>> start Selected text

Northern troops had retreated so hastily they
had abandoned the high ground that nearly surrounds the town. Chattanooga was
virtually besieged. On November 24 Sherman seized the northern end of Missionary
Ridge, which was the linchpin of the Confederate defenses. The next day Grant
attacked, with Sheridan's division foremost in the advance. The troops had been
ordered to seize the lowest line of trenches, which were expected to be lightly
held. This line was swiftly overrun. Without orders, Union soldiers rushed
onward to the second line, taking it in turn. Discharging the pent-up
frustration of men who'd endured a prolonged siege, they headed irresistibly for
the crest. It was a clear, sunny winter's day. "I watched their progress with
intense interest," said Grant.(11)
Confederate resistance was light in
most places, but not where the 24th Wisconsin advanced up the slope toward
Missionary Ridge. Wisconsin men went down in droves, including the regimental
color-bearer. Lieutenant Arthur MacArthur ran to the fallen man and seized the
regimental color.(12) Climbing the slope had broken up the regiment's line,
while musket and artillery fire had torn large holes in it. For the 24th to
continue to advance and fight as a unit, it needed to re-form its line. That was
one reason for carrying regimental flags into battle. MacArthur led his regiment
up Missionary Ridge.(13)
As Union troops approached the crest, yelling
and shooting, the Confederates pulled out and ran down the reverse slope of the
ridge, pursued by Sheridan's soldiers. Family legend had it that a hero yet
again, Arthur MacArthur, Jr., was recommended for the Medal of Honor by
Sheridan. In truth the medal had just been created and only enlisted men and
NCOs appeared eligible.(14) What he did get was a promotion. In January 1864,
without his ever being a captain, the men of the 24th elected him to a major's
oak leaves.(15)
The 24th Wisconsin meanwhile was advancing into Georgia
as part of the 2d Volunteer Division. It would play an important role in William
Tecumseh Sherman's brilliant Atlanta campaign. In June 1864 MacArthur was
entrusted with leading a reconnaissance in force as Sherman skirmished for
Atlanta.
This is one of the most difficult of military operations.

>> end Selected text
>> start Data lines

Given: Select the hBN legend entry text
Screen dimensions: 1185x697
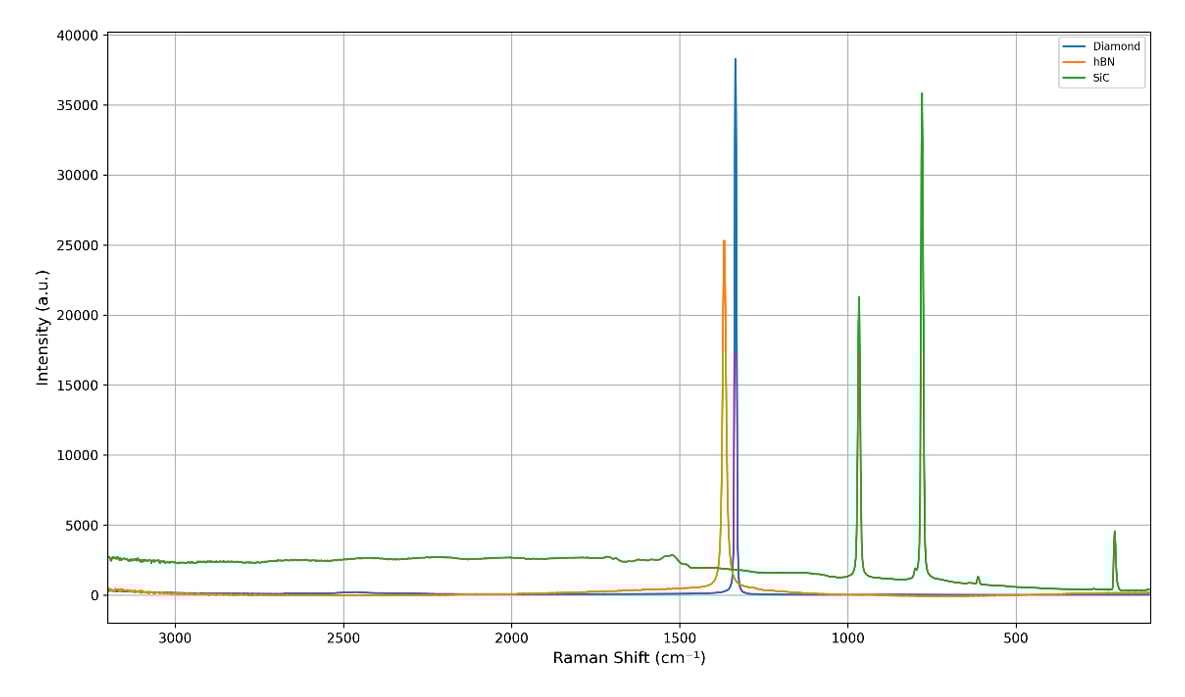Looking at the screenshot, I should (1103, 62).

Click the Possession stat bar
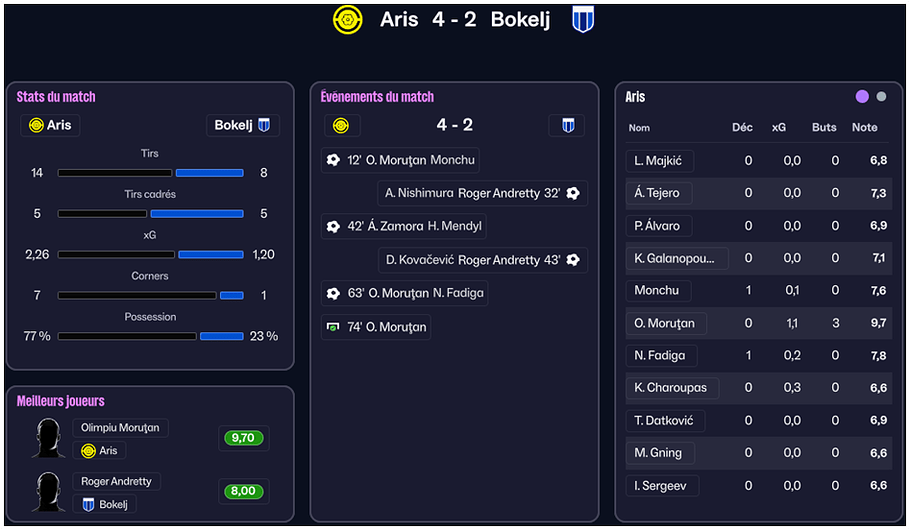coord(150,336)
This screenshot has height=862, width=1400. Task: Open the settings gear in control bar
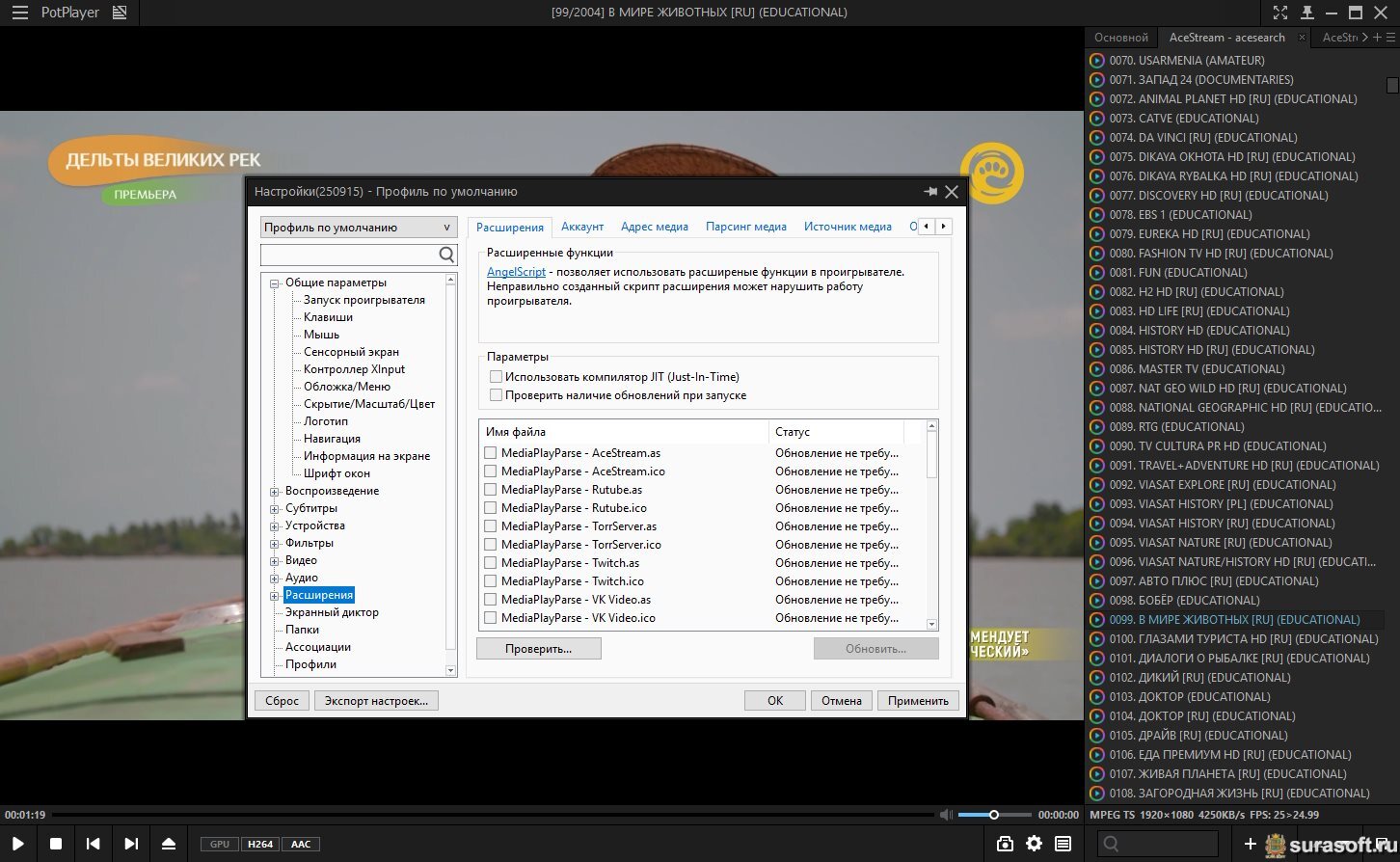pos(1034,844)
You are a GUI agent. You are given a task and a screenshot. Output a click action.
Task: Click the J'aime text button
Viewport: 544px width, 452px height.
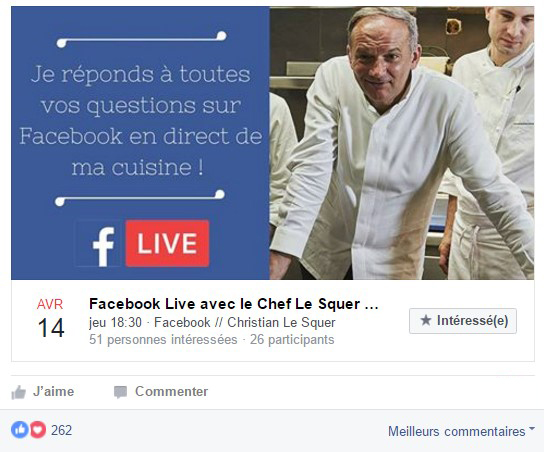(53, 391)
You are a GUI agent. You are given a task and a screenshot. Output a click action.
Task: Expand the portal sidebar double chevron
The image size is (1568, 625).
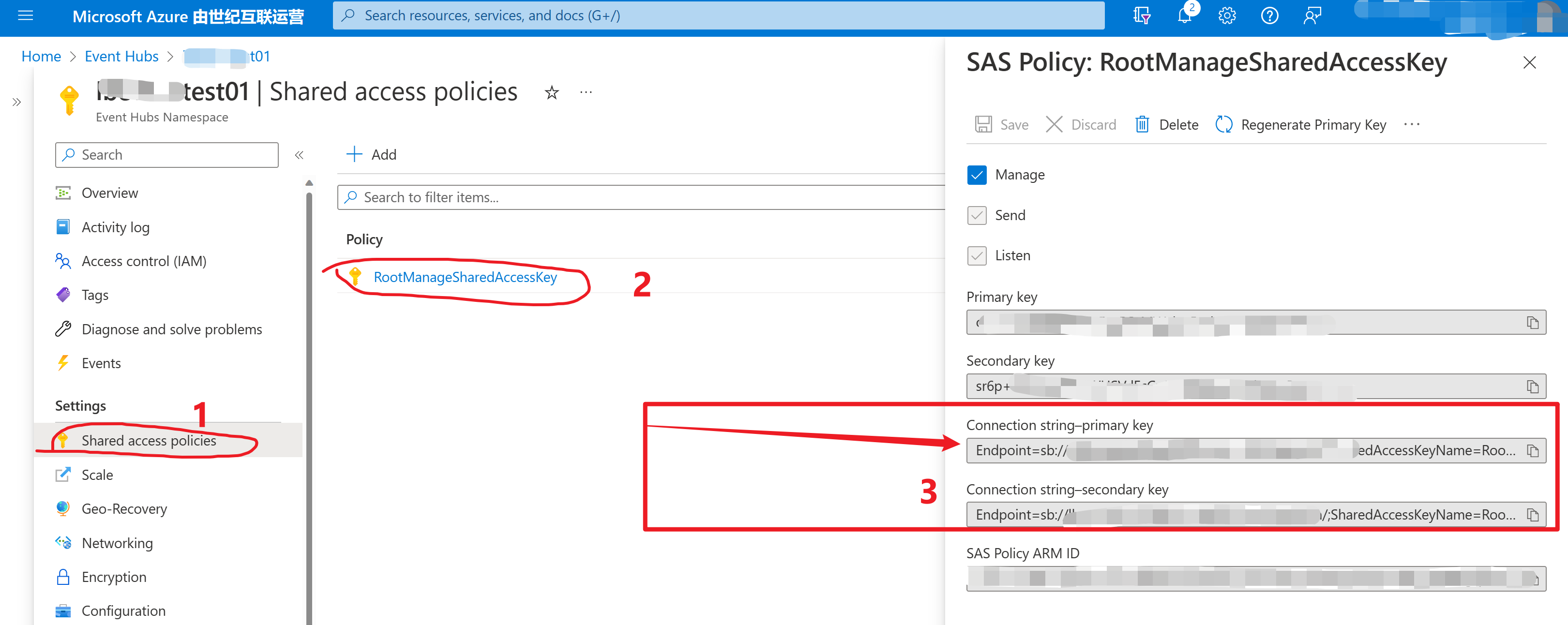(16, 102)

>> end Data lines

Prompt 1 -
Answer these questions from the passage about Missionary Ridge:
(a) On what date did Sherman seize the northern end of Missionary Ridge?
(b) What did Lieutenant Arthur MacArthur seize after running to the fallen color-bearer?
(c) In what month and year did the men of the 24th elect MacArthur to a major's rank?
Prompt 2 -
Repeat the part of the passage about Missionary Ridge from "As Union troops" to "oak leaves.(15)".
Prompt 3 -
Go on with the passage about Missionary Ridge from where it stops.
The lines have nothing to do with any of the tasks.

Written response 1 -
(a) November 24
(b) The regimental color
(c) January 1864

Written response 2 -
As Union troops approached the crest, yelling
and shooting, the Confederates pulled out and ran down the reverse slope of the
ridge, pursued by Sheridan's soldiers. Family legend had it that a hero yet
again, Arthur MacArthur, Jr., was recommended for the Medal of Honor by
Sheridan. In truth the medal had just been created and only enlisted men and
NCOs appeared eligible.(14) What he did get was a promotion. In January 1864,
without his ever being a captain, the men of the 24th elected him to a major's
oak leaves.(15)

Written response 3 -
Reconnaissance in force missions are usually entrusted to fast-moving units
composed of experienced troops. A successful reconnaissance in force requires
luck, sound judgment and firm leadership. MacArthur's operation on this occasion
unmasked strong Confederate defenses at Kennesaw Mountain on the approaches to
Atlanta. His reconnaissance was cited after the war as a model of its kind in
one of the most influential military texts in Army history. "The men of this
regiment [the 24th Wisconsin] were instructed each to select a tree about 50
yards in front of the line and, at command, to run forward and halt behind the
tree selected. The regiment thus pushing forward by a series of rushes, advanced
three-fourths of the distance separating it from the enemy, developed- his
position and completely gained the object of the reconnaissance, with the loss
of only two men killed and eleven wounded."(16)
Even so, Sherman
proceeded to squander the intelligence harvest MacArthur had brought him. He did
something completely uncharacteristic. He launched his troops, including the
24th Wisconsin, at the solidly entrenched Confederates. In the space of two
hours he suffered three thousand casualties, with absolutely nothing to show for
his losses. Among the wounded was nineteen-year-old Major Arthur MacArthur,
whose life was saved by a packet of letters and a small Bible carried close to
his heart.(17)
He soon recuperated, and at Jonesboro, Georgia, one day
that summer he led a charge across an open field that sent Confederates fleeing
from a bordering wood. On September 2 Sherman captured Atlanta. Later that fall
he headed east, just as a Confederate army under the one-armed, one-legged John
Bell Hood invaded Tennessee. Thirty-four thousand Union troops, including the
24th Wisconsin, were sent to Franklin and ordered to hold. On November 30 Hood's
Confederates attacked, launching a stunning frontal assault. For five hours they
had the Federals on the ropes, inflicting several thousand casualties, but
suffering heavily in return.
The 24th Wisconsin fought a heroic rearguard
action as the Federal lines buckled and other regiments pulled back toward
Nashville. Major MacArthur led a counterattack that recaptured eight Union
artillery pieces and the colors of one of the retreating regiments. He received
two serious wounds, one in the chest and one in the leg, and was carried off the
field of battle.(18) Federal casualties numbered twenty-five hundred, but Hood's
exceeded six thousand.
The end of the war in April 1865 found MacArthur
hunting down Confederate guerrillas operating around Blue Spring, Tennessee.
Several weeks later MacArthur was promoted to lieutenant colonel. Still too
young to vote, he now commanded a regiment and proceeded to lead it back to its
home state. He was promoted once more, to colonel, and on July 4 led the 24th
Wisconsin through Milwaukee in an Independence Day parade, walking with a slight
limp, the result of his leg wound at Franklin. He had an uneven gait for the
rest of his life.(19) Shortly afterward he returned to civilian life. Of the
l,l50 original members of the 24th Wisconsin, barely 400 had survived the long
struggle to save the Union.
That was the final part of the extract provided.